Nothing changed. Fad began receiving pressure from his own family. His mother, a formidable woman who ruled her household like a sovereign, came to visit and sat across from me in our formal sitting room with the particular polite cruelty that certain women have perfected over decades.
She drank her tea and asked about my health and spoke in veiled references about the importance of family continuation and the disappointment of baronness.
She told me there were doctors in London who specialized in these situations. She told me that some women simply were not built for childbearing and that in such cases a husband had legitimate rights to consider his options.
She said all of this with a smile on her face and a strand of prayer beads moving through her fingers.
I understood exactly what she meant. The word she was too refined to say out loud was divorce.
Or worse, she was reminding Fad that Islamic law permitted a husband to take a second wife.
Either outcome would be a devastation. Either outcome would be a public humiliation that my family would carry as a stain for years.
I went home to my parents for a visit that week and sat with my mother in her sitting room.
I told her some of what was happening, not all of it, because there were things you simply did not say out loud, even to your mother.
I told her Fad was unhappy. I told her the medical situation was difficult. My mother listened and then she took my hand and told me to be patient.
She told me to trust in Allah’s wisdom. She told me that sometimes Allah delays blessings to test the faithfulness of his servants.
She told me to submit more fully, to pray more consistently, to serve my husband better to and trust that Allah would reward my obedience.
I went back to Fahad’s villa and I did exactly what my mother told me.
I submitted more. I prayed more. I served more. I made myself smaller and quieter and more invisible in the hope that my obedience would somehow change the biology that had failed me.

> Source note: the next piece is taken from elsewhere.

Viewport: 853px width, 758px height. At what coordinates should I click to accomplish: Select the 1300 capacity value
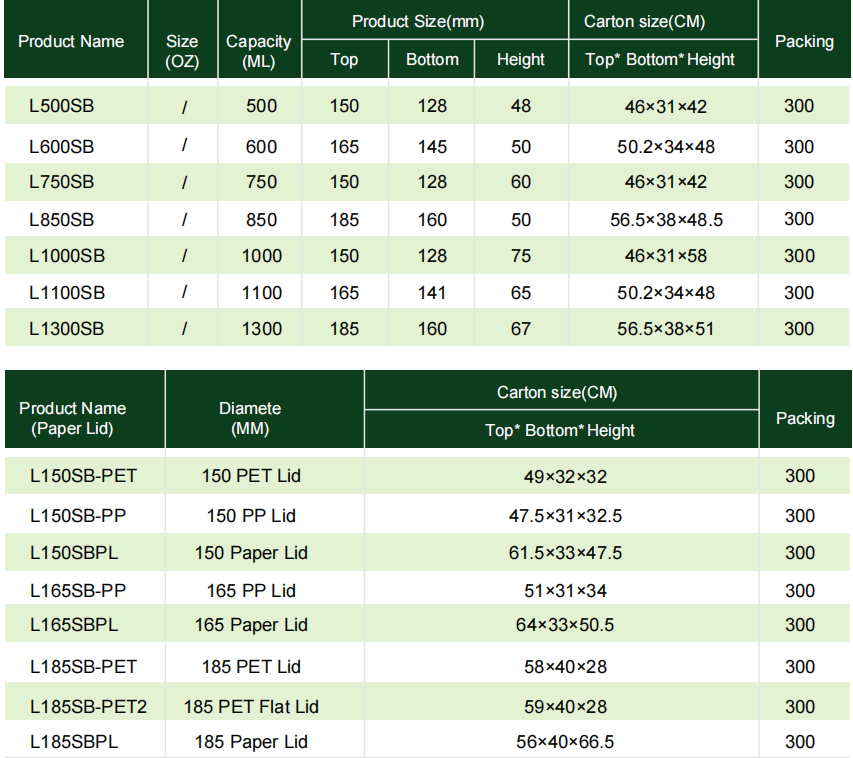tap(261, 329)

It did not change anything. But I kept believing it would because I had no other framework to believe inside of.
The second year of our marriage was darker than the first. Fad had stopped pretending that our marriage was functioning.

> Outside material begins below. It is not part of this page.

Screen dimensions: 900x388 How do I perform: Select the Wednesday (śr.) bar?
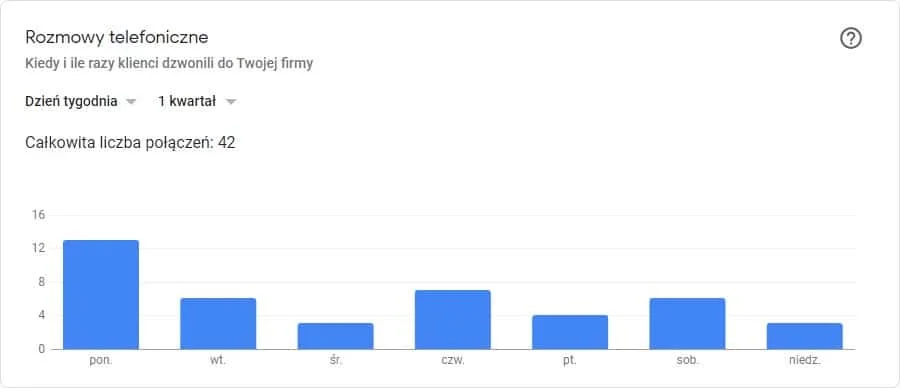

He had taken a second wife, a younger woman from a family in Medina. The announcement was made to me directly without ceremony on a Tuesday morning over breakfast.
He told me as if he were reporting a business decision. He said it did not affect my status or my living arrangements.
Uh he said I would remain in the villa. He said it was his right under Islamic law and then he finished his coffee and left for his office.
I sat alone at that breakfast table for a very long time. The second wife moved into a separate house nearby.
Fahad divided his time between the two households on a schedule that became known to everyone around us.
The servants knew. My in-laws knew eventually because these things always spread no matter how much you try to contain them.
My own family knew. My father called me and spoke in careful measured tones about dignity and patience.
My brother said nothing directly to me, but I could feel their discomfort whenever I was in the same room with them.
I had become the woman who could not fulfill her purpose in the world I moved through.
That was a specific kind of shame that had no remedy. I was 26 years old and I was already beginning to understand what it felt like to be erased.
The crisis came in the third year of my marriage in the spring of the year when the desert heat arrived earlier than usual and settled over Riyad like a lid pressed down on a pot.
Fahad’s family had property in the desert regions outside the city. Not the polished desert of tourist photographs, but the harsh and empty stretches of sand and rock that extend for hundreds of miles in every direction without mercy.
His family had been connected to this land for generations.
There were old structures on parts of this property, remnants from earlier decades, including the ruined framework of Tenor Narrow Gauge Railway that had once been used to transport materials across the estate during a construction project years ago.
But the track had long been abandoned.